GDPR Compliance and Open Source
Data privacy and controls are a continuing trend that is occupying consumers and organisations alike. After years of preparation and debate, the General Data Protection Regulation (GDPR) was finally approved by the EU with enforcement starting as early as May 2018, at which time those organisations in non-compliance will face heavy fines. GDPR does not only affect companies operating within the EU—if you collect the data of European Citizens the new rules apply to you. As predicted, the EU confirmed its decision to go for hefty fines for non-compliance, with companies needing to pay up to 4% of their global revenues or €20 million, whichever is greater. A fine of this magnitude could put many firms out of business.

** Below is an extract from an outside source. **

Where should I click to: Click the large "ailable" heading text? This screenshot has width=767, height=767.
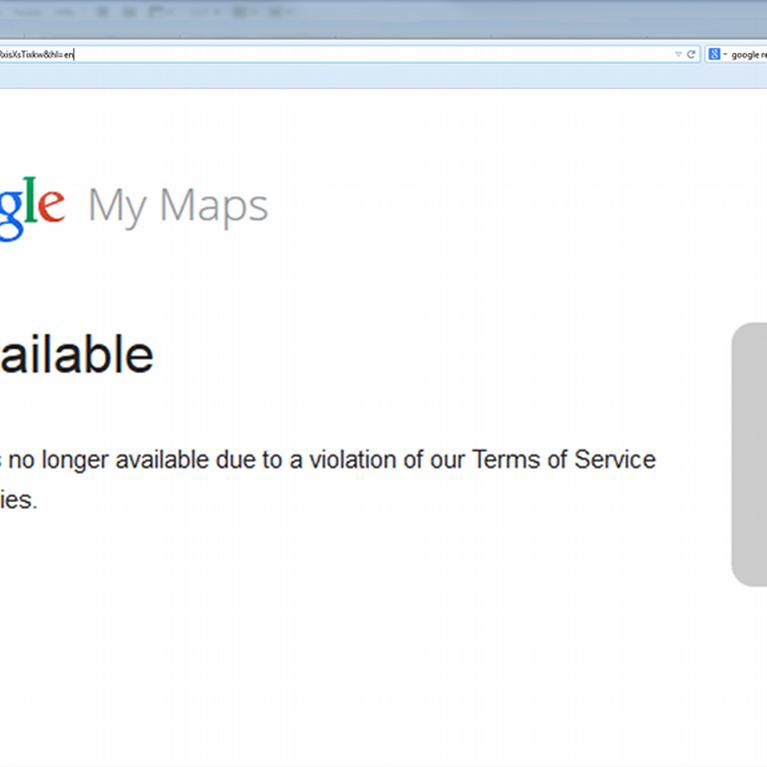point(77,354)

Under the new GDPR rules, the recent Equifax breach would need to be handled very differently. Perhaps Richard Smith, CEO of Equifax would not be starting retirement early if the notification to the public had happened within the first 72 hours of the breach, instead of the 40 days it actually took. Under GDPR Equifax would now need to prove that they “implement technical and organisational measures to ensure a level of security appropriate to risk” per Article 32. Furthermore the GDPR legislation places the burden on organisations to continuously adjust their security to the state of the art of their business domain.

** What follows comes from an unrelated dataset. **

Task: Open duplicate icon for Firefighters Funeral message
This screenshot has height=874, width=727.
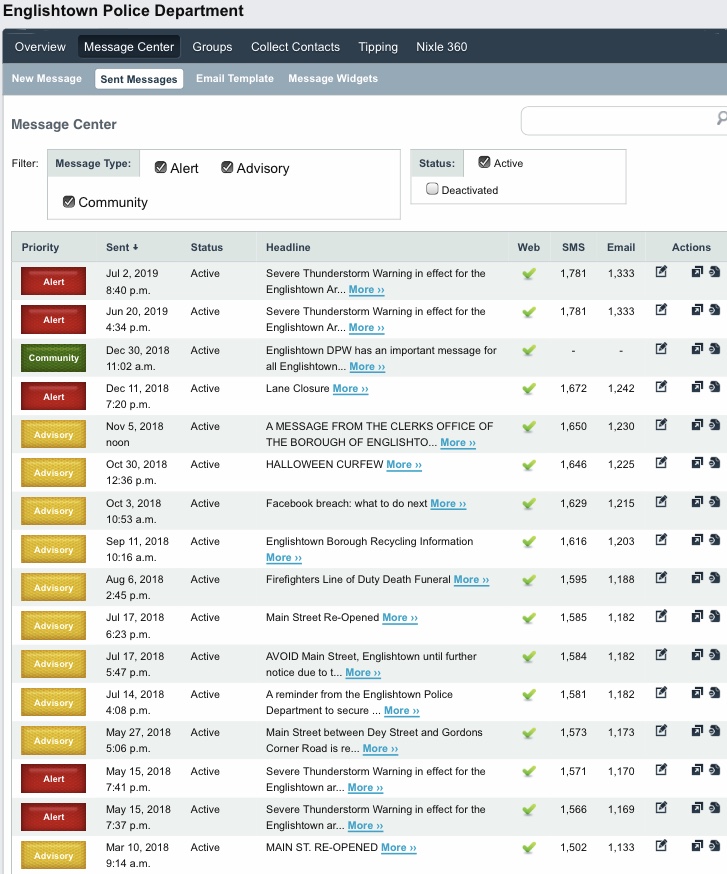Action: pyautogui.click(x=697, y=578)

As Equifax found out to its detriment, one of the areas most rapidly evolving inside organisations is the use of open source, where vast amounts of open source are pulled to achieve agility. However, developers generally lack the guidance and oversight to know if open source imposes compliance and security risks on their organisations let alone have time to keep up to date with the latest versions to remain vulnerability free.

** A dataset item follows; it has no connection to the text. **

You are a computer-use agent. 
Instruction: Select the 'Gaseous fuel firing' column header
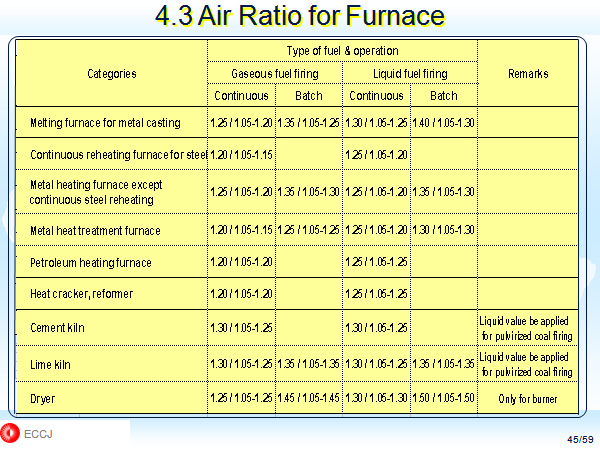click(274, 73)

Verizon research shows that “Most attacks exploit known vulnerabilities [in open source components] that have never been patched despite patches being available for months, or even years”. Heather Adkins (Google Information’s Security Manager) has also talked specifically about the importance of keeping dependencies patched and up-to-date “I think it’s the cost of doing business with open source software. The reality is that we have to stay on top of it. Even if you’re just two people in a garage, one of you need to be in charge of security, whether it’s part time as an IT person or as a lead software developer.”
It is therefore no surprise that this problem is highlighted in the OWASP Top 10 Application Security Risks for 2017—‘A9 – Using Known Vulnerable Components’, and organisations can no longer afford to not make this a top priority.
Some of the technical measures that an organisation could implement to ensure a level of security appropriate to their risk is to use automated security tools and better processes that will:
- Track known vulnerabilities across the different tech stacks
- Help developers find existing vulnerabilities, easily fix them and prevent new ones from being introduced
- Be integrated into the developer’s workflows and tools
- Focus on the developer UX, so developers adopt them en-masse, and allow security to grow at the scale of development teams rather than security teams
- Be simple to use, so they don’t require security expertise
And this is exactly where Snyk comes in, and why we have made the decision to make tools that are focused on the developers. Snyk does not just report vulnerabilities for developers to ignore, Snyk automates fixing them. Protecting the full app lifecycle, from early prevention on commit hooks, through compliance gates in CI/CD, to monitoring for vulnerabilities in deployed PaaS and Serverless apps.
Heather Adkins is right: keeping on top of your dependencies to make sure they’re up to date and secure is the cost of doing business. The cost of not doing it is much higher.